Here emphasis is our misunderstanding of the world “comfortable” – it literally means “with courage” or “strength”. In the Bayeux tapestry when Duke William is comforting the troops before the Battle of Hastings, he is not putting his arm around them – he is chasing them with a rod – “get out there and fight!”

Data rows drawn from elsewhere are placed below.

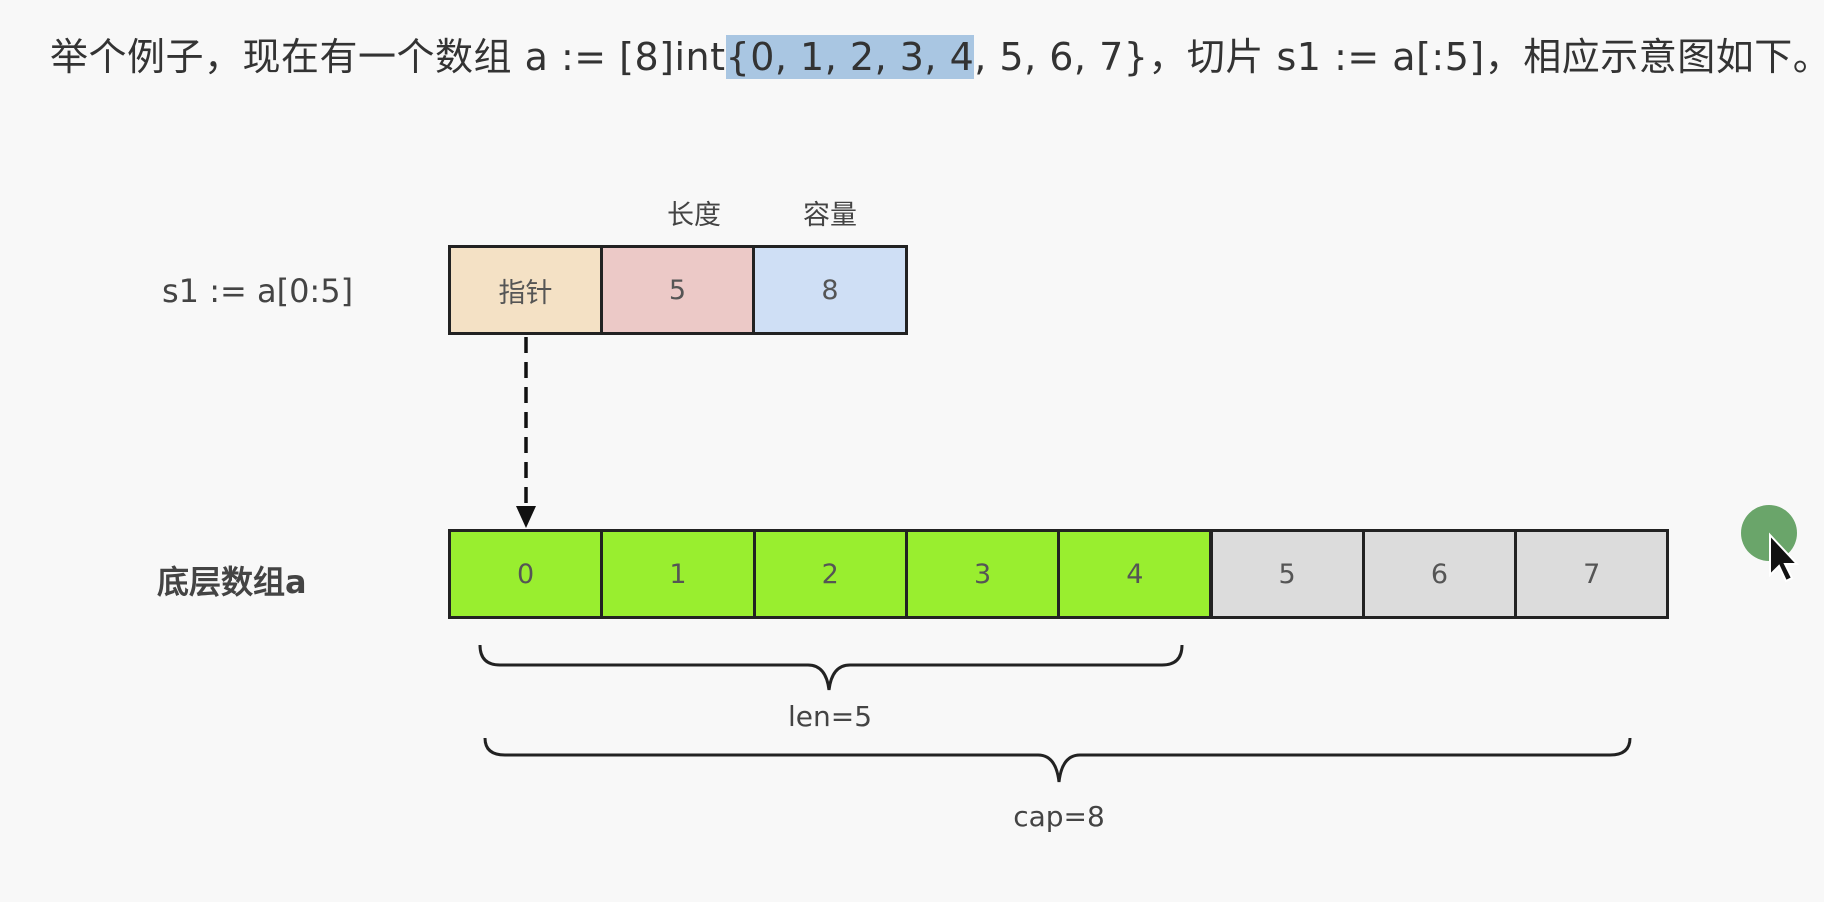  Describe the element at coordinates (831, 668) in the screenshot. I see `len-brace` at that location.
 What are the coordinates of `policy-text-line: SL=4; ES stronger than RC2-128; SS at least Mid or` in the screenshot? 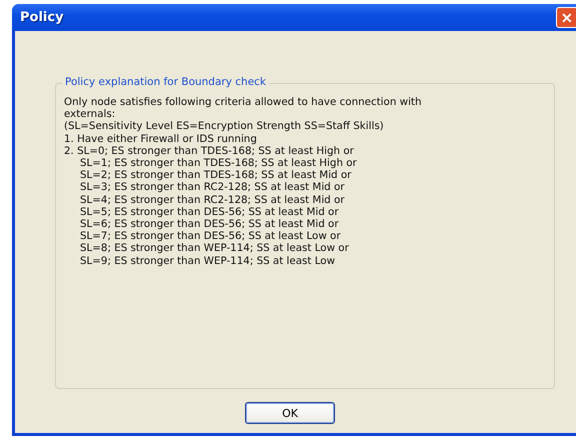 It's located at (212, 200).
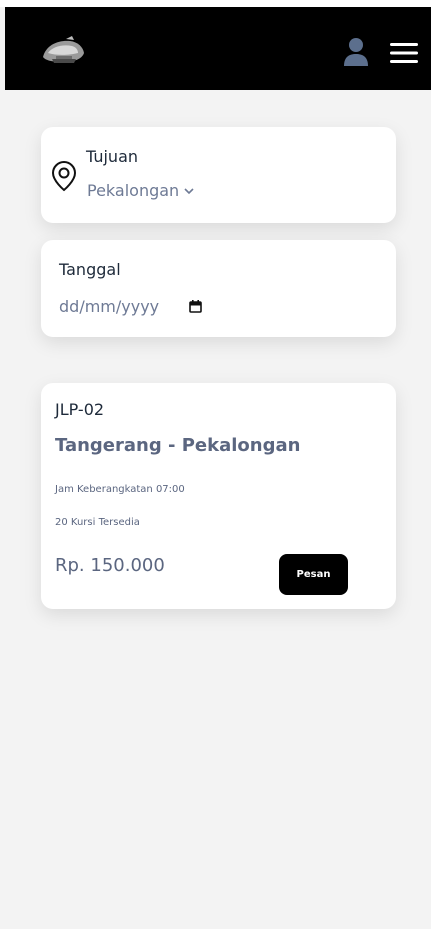  What do you see at coordinates (218, 48) in the screenshot?
I see `navbar` at bounding box center [218, 48].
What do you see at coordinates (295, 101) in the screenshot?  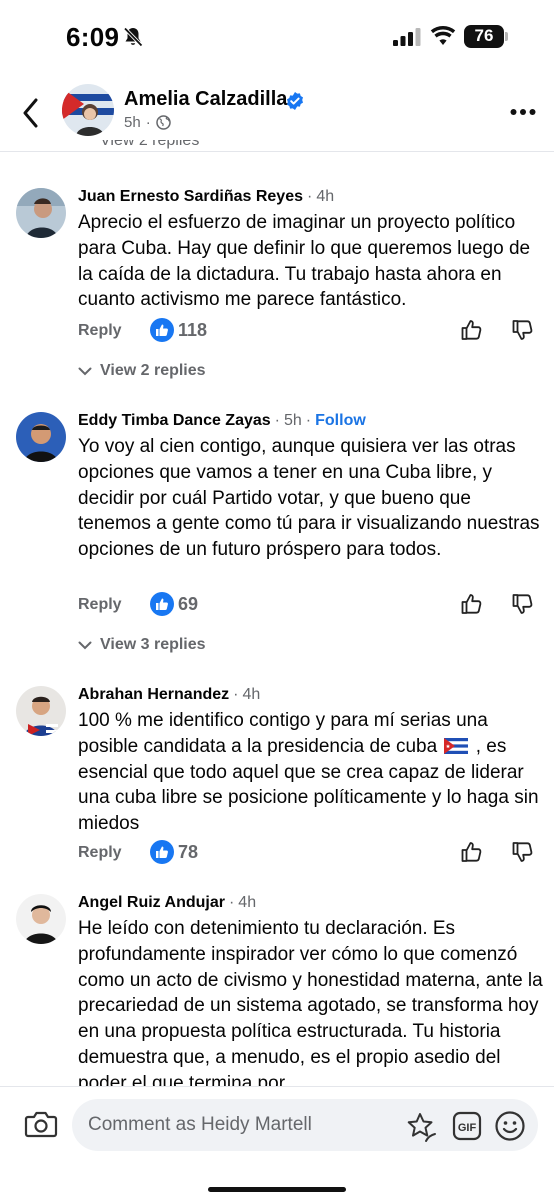 I see `verified-badge-icon` at bounding box center [295, 101].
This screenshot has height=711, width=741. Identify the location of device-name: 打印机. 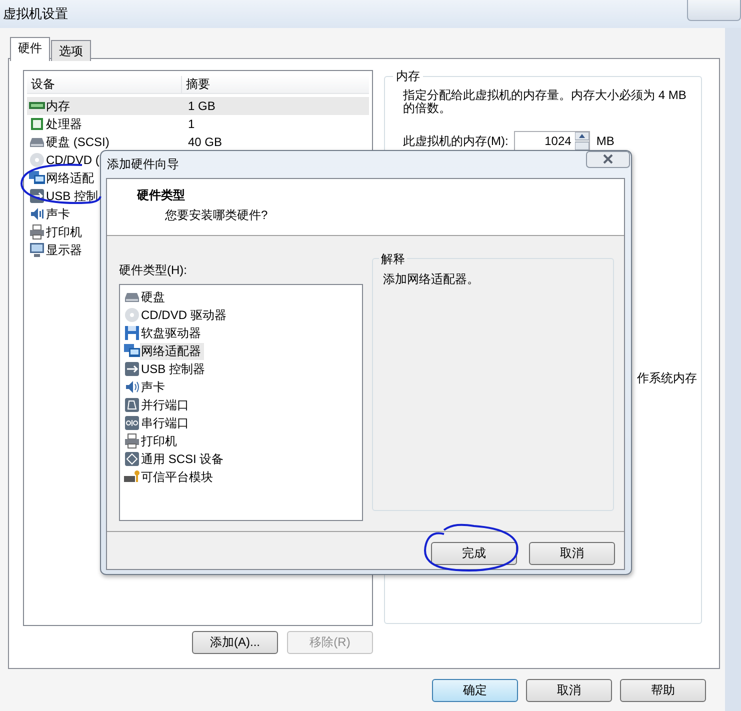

 So we are called to be renewed in our Communion this week; To find “rest” so that we can start again. Far from retreating from the world, Jesus calls us to be strengthened in him in order that we can renew our task to bring in God’s Kingdom – that better world that is God’s plan for all his creation

 Our prayers, of course, are with the people of Leicester this weekend – and with all the people, all over the world who are suffering with this terrible virus. But as the Government repeals the laws which have kept us away from Church for so long (it is 800 years since English people have been denied the sacraments!), then let us also take the opportunity and invitation in Christ, to rediscover that rest and refreshment along the way. Ian Cardinal


The Collect for Sunday Gracious Father, by the obedience of Jesus  you brought salvation to our wayward world:  draw us into harmony with your will,  that we may find all things restored in him,  our Saviour Jesus Christ. Amen


Prayers We pray for the Church and for the world and we thank God for his goodness. 


For the peace that comes from God alone, for the unity of all peoples, and for our salvation, let us pray to the Lord. Lord, have mercy.